===== Texte =====

Crise de nerfs – Théâtre de l’Atelier

Interprétées par des acteurs de talent, trois pièces en un acte écrites par Tchekhov entre 1886 et 1888 se succèdent, dans des registres et des tonalités différents.

Dans « le Chant du Cygne », première pièce en un acte de la soirée, Jacques Weber grimé de blanc et affublé d’une perruque grotesque apparaît : colossal, il campe là, grognant ivre, sorte de Beckett déambulant en toge antique. Dans cette pièce peu jouée, on suit les lamentations de ce personnage de l’acteur fêtant ses 45 ans de scène, devenu vieux et sentant la solitude de sa vie personnelle le rattraper. Il y a là-dedans comme une leçon, un testament du savoir-faire de l’ acteur et de quel acteur… Jacques Weber y est une figure gargantuesque au sommet d’un indéniable talent !

 

La métamorphose avec la seconde pièce, « La Leçon de Tabac » est saisissante et annonce déjà un glissement comique. Dans ce « second acte », Jacques Weber s’amuse, incarnant son personnage sans tout à fait devenir lui. Il garde un œil coquin qui semble dire comme il s’amuse du personnage qu’il joue. On s’amuse avec lui de ce dedans-dehors avec quand même un sentiment de tendre pitié pour cet “épouvantail”. On aime rire de lui tout en étant obligé de reconnaitre sa part de réalisme, son infaillible humanité.

 

 

On retrouve enfin la « Demande en Mariage» jouée il n’y a pas si longtemps que ça par un autre trio dans « Tchekhov à la folie » au Poche Montparnasse (2019). Dans cette troisième pièce, Jacques Weber laisse la place à deux autres jeunes acteurs : Manon Combes et Loïc Mobihan . Deux acteurs à la hauteur de la légende, inspirés et créatifs. Leur proposition de duo est drôle même si un peu exagérée, un poil plus forcée qu’au Poche – quoique le plateau de l’Atelier appelle à cette occupation de l’espace scénique. On ne voit dans cette apothéose plus que le comique et la soirée s’achève sur cette absurdité toute tchékhovienne.

=====

- **Tâche à réaliser**:
Veuillez indiquer, d'après le texte, quels acteurs jouent dans la troisième pièce, « Demande en Mariage ».

===== Données affichées =====

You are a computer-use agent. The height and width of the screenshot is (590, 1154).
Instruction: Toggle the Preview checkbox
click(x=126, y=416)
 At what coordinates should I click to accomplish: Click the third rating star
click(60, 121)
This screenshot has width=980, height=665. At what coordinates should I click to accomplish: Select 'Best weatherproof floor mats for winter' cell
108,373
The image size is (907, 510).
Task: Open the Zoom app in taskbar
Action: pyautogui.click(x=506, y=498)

=====

- **Résultat correct**:
Manon Combes et Loïc Mobihan.